Population (December 2002)
- • Total: 151
- • Density: 2.32/km^{2} (6.02/sq mi)
- Time zone: UTC+01:00 (CET)
- • Summer (DST): UTC+02:00 (CEST)
- Postal code: 3996
- SFOS number: 6054
- ISO 3166 code: CH-VS
- Surrounded by: Baceno (IT-VB), Ernen, Formazza (IT-VB), Grengiols, Reckingen-Gluringen
- Twin towns: Urtenen-Schönbühl (Switzerland), Arbon (Switzerland)
- Website: www.binn.ch

= Binn =

Binn (Walser German: Bìi) is a municipality in the district of Goms in the canton of Valais in Switzerland.
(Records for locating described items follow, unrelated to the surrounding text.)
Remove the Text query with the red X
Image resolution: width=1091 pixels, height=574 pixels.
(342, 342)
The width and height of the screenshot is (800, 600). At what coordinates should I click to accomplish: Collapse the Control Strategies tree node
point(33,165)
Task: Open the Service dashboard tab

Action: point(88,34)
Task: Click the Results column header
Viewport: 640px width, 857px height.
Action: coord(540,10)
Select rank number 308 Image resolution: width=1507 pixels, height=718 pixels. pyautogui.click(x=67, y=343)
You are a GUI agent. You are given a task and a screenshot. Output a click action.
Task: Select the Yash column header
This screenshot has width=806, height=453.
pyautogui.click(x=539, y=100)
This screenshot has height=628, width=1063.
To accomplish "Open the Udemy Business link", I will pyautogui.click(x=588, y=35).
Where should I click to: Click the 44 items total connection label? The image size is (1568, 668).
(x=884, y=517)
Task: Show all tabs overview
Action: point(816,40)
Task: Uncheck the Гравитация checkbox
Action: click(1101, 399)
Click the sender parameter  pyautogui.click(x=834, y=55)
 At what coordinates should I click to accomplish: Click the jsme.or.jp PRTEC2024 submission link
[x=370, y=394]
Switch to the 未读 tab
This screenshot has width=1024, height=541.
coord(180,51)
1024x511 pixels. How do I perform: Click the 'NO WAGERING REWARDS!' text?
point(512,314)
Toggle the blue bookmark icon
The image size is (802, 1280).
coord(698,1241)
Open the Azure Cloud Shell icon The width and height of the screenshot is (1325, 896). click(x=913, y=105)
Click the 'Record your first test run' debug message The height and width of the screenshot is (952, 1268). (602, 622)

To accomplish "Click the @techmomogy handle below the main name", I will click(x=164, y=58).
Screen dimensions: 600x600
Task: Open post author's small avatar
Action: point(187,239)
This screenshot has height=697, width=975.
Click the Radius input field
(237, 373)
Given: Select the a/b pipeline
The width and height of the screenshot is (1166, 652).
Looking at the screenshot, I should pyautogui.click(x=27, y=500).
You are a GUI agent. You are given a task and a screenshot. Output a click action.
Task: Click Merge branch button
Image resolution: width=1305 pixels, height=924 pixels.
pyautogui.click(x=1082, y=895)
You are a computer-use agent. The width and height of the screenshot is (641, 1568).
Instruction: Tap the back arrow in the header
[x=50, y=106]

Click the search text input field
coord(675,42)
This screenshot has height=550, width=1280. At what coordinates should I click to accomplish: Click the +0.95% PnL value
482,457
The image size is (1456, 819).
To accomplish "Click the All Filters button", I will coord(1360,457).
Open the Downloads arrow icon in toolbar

The Binn Valley is known for its rich mineral deposits, some types of which are unique to the area. The notable Lengenbach Quarry is in Binn.

==History==
Binn was first mentioned in 1297 as Buen, Buyn, Bun, and Bondolun.

==Geography==
Binn has an area, As of 2011, of 65 km2. Of this area, 25.7% is used for agricultural purposes, while 16.9% is forested. Of the rest of the land, 0.4% is settled (buildings or roads) and 57.0% is unproductive land.

This village in the Swiss Alps is located at an elevation of 1400 m. It consists of the village of Schmidigehischere and the hamlets of Ze Binne, Wilere, Giesse and Fäld as well as part of the pilgrimage site of Heiligkreuz in the Leng Valley.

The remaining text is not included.